Data

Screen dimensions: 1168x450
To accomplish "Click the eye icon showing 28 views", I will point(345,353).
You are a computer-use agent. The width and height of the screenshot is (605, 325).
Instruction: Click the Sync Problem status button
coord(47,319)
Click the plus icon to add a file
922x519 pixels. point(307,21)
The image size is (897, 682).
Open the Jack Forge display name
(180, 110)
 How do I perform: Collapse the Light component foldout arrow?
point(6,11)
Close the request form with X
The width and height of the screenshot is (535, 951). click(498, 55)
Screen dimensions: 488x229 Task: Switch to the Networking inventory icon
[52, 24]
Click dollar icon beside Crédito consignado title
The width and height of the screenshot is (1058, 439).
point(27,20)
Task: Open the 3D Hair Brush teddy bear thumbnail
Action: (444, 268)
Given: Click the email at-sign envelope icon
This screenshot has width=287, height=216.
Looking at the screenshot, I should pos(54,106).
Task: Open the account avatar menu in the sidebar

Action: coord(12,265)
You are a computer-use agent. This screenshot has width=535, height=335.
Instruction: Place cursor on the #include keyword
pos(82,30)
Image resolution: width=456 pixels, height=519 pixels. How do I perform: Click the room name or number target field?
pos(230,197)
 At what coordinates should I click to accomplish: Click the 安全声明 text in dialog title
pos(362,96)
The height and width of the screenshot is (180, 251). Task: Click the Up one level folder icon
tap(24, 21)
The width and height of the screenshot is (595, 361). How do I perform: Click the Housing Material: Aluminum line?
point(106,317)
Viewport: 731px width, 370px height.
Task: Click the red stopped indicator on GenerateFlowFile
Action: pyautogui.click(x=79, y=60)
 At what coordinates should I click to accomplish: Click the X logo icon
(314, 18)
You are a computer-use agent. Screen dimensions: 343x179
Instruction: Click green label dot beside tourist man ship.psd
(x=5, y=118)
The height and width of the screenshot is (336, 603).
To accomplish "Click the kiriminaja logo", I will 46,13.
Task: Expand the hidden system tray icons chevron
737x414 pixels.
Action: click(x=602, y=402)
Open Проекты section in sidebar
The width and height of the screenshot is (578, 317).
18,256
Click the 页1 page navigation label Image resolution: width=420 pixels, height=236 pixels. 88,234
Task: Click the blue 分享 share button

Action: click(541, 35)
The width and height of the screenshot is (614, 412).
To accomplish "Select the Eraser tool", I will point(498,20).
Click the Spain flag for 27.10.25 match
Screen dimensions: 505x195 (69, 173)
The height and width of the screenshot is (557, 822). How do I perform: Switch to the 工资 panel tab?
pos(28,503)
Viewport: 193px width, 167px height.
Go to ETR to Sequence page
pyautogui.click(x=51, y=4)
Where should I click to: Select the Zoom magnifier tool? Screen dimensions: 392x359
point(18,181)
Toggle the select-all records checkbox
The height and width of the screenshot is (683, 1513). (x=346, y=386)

Your objective
Copy the full listing word for word.

Task solution
Screen dimensions: 1168x450
To accomplish "Click the eye icon showing 28 views", I will point(345,353).
You are a computer-use agent. The width and height of the screenshot is (605, 325).
Instruction: Click the Sync Problem status button
coord(47,319)
Click the plus icon to add a file
922x519 pixels. point(307,21)
The image size is (897, 682).
Open the Jack Forge display name
(180, 110)
 How do I perform: Collapse the Light component foldout arrow?
point(6,11)
Close the request form with X
The width and height of the screenshot is (535, 951). click(498, 55)
Screen dimensions: 488x229 Task: Switch to the Networking inventory icon
[52, 24]
Click dollar icon beside Crédito consignado title
The width and height of the screenshot is (1058, 439).
point(27,20)
Task: Open the 3D Hair Brush teddy bear thumbnail
Action: (444, 268)
Given: Click the email at-sign envelope icon
This screenshot has width=287, height=216.
Looking at the screenshot, I should pos(54,106).
Task: Open the account avatar menu in the sidebar

Action: coord(12,265)
You are a computer-use agent. This screenshot has width=535, height=335.
Instruction: Place cursor on the #include keyword
pos(82,30)
Image resolution: width=456 pixels, height=519 pixels. How do I perform: Click the room name or number target field?
pos(230,197)
 At what coordinates should I click to accomplish: Click the 安全声明 text in dialog title
pos(362,96)
The height and width of the screenshot is (180, 251). Task: Click the Up one level folder icon
tap(24, 21)
The width and height of the screenshot is (595, 361). How do I perform: Click the Housing Material: Aluminum line?
point(106,317)
Viewport: 731px width, 370px height.
Task: Click the red stopped indicator on GenerateFlowFile
Action: pyautogui.click(x=79, y=60)
 At what coordinates should I click to accomplish: Click the X logo icon
(314, 18)
You are a computer-use agent. Screen dimensions: 343x179
Instruction: Click green label dot beside tourist man ship.psd
(x=5, y=118)
The height and width of the screenshot is (336, 603).
To accomplish "Click the kiriminaja logo", I will 46,13.
Task: Expand the hidden system tray icons chevron
737x414 pixels.
Action: click(x=602, y=402)
Open Проекты section in sidebar
The width and height of the screenshot is (578, 317).
18,256
Click the 页1 page navigation label Image resolution: width=420 pixels, height=236 pixels. 88,234
Task: Click the blue 分享 share button

Action: click(541, 35)
The width and height of the screenshot is (614, 412).
To accomplish "Select the Eraser tool", I will point(498,20).
Click the Spain flag for 27.10.25 match
Screen dimensions: 505x195 (69, 173)
The height and width of the screenshot is (557, 822). How do I perform: Switch to the 工资 panel tab?
pos(28,503)
Viewport: 193px width, 167px height.
Go to ETR to Sequence page
pyautogui.click(x=51, y=4)
Where should I click to: Select the Zoom magnifier tool? Screen dimensions: 392x359
point(18,181)
Toggle the select-all records checkbox
The height and width of the screenshot is (683, 1513). (x=346, y=386)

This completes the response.